Often, when I visit SQL-related forums and social media, I encounter posts that are half-truths, overgeneralizations, and sometimes, outright myths. This is especially true on the subject of SQL performance. 

The problem is I can't just scroll past. I have this compulsion to play SQL Mythbuster. If the posts had, say, 2 likes and that's it, I'd probably move on. But they often have hundreds of positive reactions and comments in response to some dubious, unsupported, or at least badly qualified claims. 

 

For example, here's a recent LinkedIn post:

Here's why I'm not a fan of this post (no offense to the author):

1. The proposed optimization is a magic performance trick. It is essentially saying, "Hey, instead of writing this straightforward query, you can rearrange it in this magic way to make it go fast!" The post doesn't attempt to justify the claim other than by unconvincingly stating that the more straightforward query (hereafter called Query 1) causes "poor index utilization," while the supposedly optimized query (hereafter called Query 2) presumably does not.
   
   
2. The post doesn't even state which of the 100+ DBMSs* in the world he's running, each of which has unique performance characteristics. Always be skeptical of claims resembling, "In SQL, always do this thing to make it fast," without qualifying the claim with a specific DBMS. It is like saying, "In vehicles with an internal combustion engine, always do this to make them run fast." For starters, what kind of vehicle: car? truck? plane?
   
   It is worth mentioning, despite my skepticism, that it's quite possible this trick did work for some DBMS. But which one? Tell us! My intuition tells me there's no way the claim is universally true, but it could be accurate for some specific version of some specific DBMS (in a specific schema, specific data set, specific configuration, etc.) The problem I have is that it's presented as if the trick applies to all of "SQL." (Whatever that is; SQL doesn't exist in a vacuum, remember!) To be fair, it didn't explicitly say "all of SQL," but IMHO, it is implied.
   
   Also worth mentioning, a commenter asked which DBMS, but the original poster didn't reply.
   
   *I am using "DBMS" as a generic, catch-all term of choice to refer to a relational DBMS or any other SQL engine
   
   
3. There is no evidence presented to convince the reader that Query 2 is faster: no timing data; no execution plans. There is no demonstration of the "poor index utilization" of Query 1. The poster just said it's real and left it at that. 🤷 One commenter did ask to see some evidence, and the poster pushed back. 🤷🤷
   
   
4. Although we can make some reasonable assumptions - e.g. id is probably the sole primary key column, and it's an integer type - nothing is mentioned about the table definition, number of rows, width of the rows, the table's physical structure (i.e. is it a clustered index?) Does it have indexes? And so on.
    
5.  The final, and perhaps most important, reason I'm not a fan of the post is this:
   
   Great (/s) - so 926 reactions, most of which are positive. In other words, a lot of folks accepting this performance trick as factual. Also notice the 51 reposts. Way to spread yet another new myth. 🤦🏻‍♂️
   

That said, is it actually a myth? Could it be possible that despite being not the best-written post, Query 2 does actually run faster than Query 1 on some DBMSs?

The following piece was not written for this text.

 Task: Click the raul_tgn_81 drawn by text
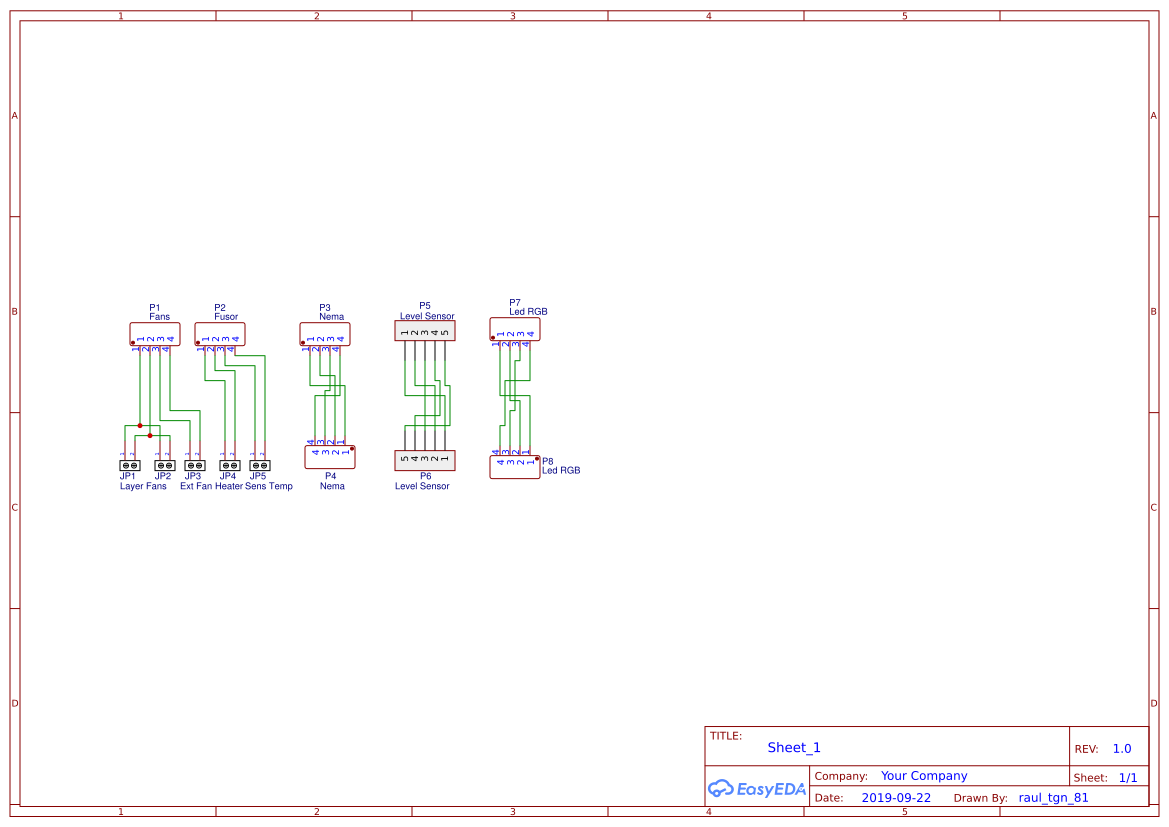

When in doubt, test it out!

But here's the thing - I can't test it on all 100+ SQL DBMSs in the world. Who can? (Maybe somebody with a really cool test suite set up?) What I can do is test it on a recent version of an extremely popular DBMS.

Below is a test case on MySQL 8.0, using reasonable assumptions, that demonstrates Query 2 is not faster, so it disproves the claim...at least for my specific test in MySQL 8.0. The test below, of course, does not prove anything about Oracle or Snowflake, or Microsoft or any other DBMS.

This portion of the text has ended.